Though founded in Dhaka, in what is now Bangladesh, by far the strongest support of the Muslim League was in the heartland of Muslim Urdu-speaking culture, in the United Provinces between Delhi and Allahabad (now the Indian state of Uttar Pradesh). A key moment in its foundation came in 1900 when the British agreed that Hindi (Hindustani in the ‘Hindu’ Devanagari script) should be placed on an equal footing with Urdu (Hindustani in the ‘Muslim’ Arabic script) as an official language, with the clear implication that given Hindu numerical preponderance, Urdu would eventually be edged out of government altogether.
The other great Muslim movement under British rule was much more in the tradition of Shah Waliullah, being both explicitly religious and much more radical.
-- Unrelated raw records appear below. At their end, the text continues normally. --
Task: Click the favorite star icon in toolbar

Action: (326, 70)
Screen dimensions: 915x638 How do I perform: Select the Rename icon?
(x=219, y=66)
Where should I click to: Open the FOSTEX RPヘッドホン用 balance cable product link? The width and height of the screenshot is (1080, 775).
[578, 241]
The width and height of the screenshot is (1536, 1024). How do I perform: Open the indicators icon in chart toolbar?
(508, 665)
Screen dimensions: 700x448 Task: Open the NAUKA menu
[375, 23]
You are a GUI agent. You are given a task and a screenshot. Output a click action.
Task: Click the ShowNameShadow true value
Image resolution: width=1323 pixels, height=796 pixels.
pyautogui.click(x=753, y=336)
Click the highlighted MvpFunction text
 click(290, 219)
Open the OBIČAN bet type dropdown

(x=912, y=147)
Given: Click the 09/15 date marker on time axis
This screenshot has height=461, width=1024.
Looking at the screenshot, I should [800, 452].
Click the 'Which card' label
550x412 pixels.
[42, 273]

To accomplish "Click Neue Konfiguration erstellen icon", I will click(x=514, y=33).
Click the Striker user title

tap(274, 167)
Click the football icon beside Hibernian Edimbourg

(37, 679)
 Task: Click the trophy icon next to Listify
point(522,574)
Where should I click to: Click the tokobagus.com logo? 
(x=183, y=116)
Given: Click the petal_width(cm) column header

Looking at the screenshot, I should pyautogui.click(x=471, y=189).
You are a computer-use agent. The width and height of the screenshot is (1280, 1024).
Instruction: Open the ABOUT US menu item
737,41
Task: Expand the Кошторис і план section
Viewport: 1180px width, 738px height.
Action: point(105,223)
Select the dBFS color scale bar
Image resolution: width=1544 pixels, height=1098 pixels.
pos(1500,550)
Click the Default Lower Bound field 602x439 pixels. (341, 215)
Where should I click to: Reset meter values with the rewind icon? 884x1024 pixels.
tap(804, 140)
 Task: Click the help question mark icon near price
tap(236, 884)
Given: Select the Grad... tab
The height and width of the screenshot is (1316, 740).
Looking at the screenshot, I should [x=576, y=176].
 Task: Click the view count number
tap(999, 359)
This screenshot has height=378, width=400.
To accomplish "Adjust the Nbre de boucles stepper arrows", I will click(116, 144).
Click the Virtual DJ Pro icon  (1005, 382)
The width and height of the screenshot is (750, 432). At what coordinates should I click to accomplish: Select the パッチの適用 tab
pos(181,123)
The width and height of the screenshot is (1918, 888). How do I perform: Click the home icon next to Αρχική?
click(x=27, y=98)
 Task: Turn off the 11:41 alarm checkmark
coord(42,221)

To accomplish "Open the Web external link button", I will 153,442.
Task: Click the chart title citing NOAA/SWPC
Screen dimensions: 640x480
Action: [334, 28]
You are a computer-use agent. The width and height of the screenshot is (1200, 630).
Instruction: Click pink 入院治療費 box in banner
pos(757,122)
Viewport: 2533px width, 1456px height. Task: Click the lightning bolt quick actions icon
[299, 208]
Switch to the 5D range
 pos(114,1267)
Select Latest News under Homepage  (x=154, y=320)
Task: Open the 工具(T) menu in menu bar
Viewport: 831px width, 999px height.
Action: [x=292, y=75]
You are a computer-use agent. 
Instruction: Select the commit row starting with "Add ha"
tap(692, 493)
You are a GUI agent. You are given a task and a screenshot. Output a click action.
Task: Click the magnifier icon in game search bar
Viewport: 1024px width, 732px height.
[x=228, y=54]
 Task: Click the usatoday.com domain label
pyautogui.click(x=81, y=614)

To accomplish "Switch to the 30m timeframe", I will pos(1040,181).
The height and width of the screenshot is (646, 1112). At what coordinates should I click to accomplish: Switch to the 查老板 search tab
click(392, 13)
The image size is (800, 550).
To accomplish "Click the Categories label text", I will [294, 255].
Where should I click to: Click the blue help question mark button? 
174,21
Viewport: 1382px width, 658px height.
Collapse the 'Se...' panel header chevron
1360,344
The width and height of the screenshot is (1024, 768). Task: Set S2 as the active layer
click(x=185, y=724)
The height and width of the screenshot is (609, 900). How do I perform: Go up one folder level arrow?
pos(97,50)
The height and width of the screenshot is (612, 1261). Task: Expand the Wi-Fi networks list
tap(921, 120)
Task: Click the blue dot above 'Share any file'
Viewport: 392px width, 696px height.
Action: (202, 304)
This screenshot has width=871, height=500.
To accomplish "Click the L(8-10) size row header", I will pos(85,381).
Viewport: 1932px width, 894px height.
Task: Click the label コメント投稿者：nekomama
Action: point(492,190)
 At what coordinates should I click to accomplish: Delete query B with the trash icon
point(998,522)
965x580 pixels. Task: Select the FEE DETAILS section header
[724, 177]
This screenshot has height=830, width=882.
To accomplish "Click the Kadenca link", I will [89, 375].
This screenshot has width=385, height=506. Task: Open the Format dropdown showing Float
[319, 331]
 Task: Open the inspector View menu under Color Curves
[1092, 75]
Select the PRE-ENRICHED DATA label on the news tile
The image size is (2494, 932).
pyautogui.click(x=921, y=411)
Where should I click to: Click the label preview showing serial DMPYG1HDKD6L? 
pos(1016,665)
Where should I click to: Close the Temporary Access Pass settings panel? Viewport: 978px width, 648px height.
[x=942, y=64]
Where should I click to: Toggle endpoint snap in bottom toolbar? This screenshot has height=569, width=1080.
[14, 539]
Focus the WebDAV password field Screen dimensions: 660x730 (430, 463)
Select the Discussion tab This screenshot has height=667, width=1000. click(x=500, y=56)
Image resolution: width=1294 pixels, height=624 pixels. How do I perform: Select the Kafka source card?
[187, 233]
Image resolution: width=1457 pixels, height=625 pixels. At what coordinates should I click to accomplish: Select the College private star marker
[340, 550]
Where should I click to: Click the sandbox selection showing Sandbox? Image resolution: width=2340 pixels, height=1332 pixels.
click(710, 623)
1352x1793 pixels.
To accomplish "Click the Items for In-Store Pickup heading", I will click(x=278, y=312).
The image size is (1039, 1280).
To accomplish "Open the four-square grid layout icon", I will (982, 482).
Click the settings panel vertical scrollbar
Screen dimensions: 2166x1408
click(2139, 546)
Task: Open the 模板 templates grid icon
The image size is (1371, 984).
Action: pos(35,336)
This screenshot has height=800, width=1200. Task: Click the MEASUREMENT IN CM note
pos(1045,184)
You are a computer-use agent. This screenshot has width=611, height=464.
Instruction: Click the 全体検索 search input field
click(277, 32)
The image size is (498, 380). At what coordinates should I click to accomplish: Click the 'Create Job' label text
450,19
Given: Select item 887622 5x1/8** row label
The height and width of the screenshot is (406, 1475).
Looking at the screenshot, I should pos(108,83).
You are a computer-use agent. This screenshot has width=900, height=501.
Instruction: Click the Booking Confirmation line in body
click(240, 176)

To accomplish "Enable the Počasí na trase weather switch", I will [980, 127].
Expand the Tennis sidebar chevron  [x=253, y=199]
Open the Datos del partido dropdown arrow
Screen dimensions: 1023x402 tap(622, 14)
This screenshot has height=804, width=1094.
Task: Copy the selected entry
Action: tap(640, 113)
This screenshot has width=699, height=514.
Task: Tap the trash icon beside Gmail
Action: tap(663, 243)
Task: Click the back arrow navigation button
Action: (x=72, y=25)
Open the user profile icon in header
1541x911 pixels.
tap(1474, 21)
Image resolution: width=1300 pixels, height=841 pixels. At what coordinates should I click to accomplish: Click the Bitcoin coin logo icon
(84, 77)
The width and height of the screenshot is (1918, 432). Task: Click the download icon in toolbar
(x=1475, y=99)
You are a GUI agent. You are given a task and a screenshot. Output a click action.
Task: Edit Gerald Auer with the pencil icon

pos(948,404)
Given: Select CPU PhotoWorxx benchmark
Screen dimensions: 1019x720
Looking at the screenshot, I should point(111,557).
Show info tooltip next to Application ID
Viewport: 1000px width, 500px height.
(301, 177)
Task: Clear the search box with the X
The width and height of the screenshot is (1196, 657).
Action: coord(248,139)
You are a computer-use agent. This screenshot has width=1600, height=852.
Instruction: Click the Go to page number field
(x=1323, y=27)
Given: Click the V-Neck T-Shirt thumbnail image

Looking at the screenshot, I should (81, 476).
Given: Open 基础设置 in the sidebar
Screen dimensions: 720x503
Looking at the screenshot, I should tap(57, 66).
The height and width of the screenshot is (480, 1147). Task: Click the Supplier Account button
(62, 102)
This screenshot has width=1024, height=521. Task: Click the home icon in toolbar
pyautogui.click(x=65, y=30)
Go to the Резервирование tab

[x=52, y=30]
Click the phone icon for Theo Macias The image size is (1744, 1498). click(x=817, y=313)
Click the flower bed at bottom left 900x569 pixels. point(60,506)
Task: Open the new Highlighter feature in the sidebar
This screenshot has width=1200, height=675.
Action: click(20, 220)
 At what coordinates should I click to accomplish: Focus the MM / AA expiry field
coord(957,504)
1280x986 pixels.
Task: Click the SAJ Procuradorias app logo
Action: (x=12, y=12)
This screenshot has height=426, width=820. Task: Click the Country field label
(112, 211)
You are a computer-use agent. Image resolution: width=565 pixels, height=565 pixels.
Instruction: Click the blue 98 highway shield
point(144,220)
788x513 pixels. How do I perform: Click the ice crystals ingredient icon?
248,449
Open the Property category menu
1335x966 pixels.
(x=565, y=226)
This was the Khilafat (Caliphate) movement, from 1919 to 1924, one of whose leaders was Maulana A. K. Azad, mentioned above. This took place in alliance with the Indian National Congress, now led by Mohandas Karamchand Gandhi, and was the chief Muslim aspect of the unrest which gripped India after the end of the First World War. However, as its name suggests, the formal catalyst of the movement was a purely Muslim one, and reflected allegiance to no South Asian cause, but to the universal Ummah.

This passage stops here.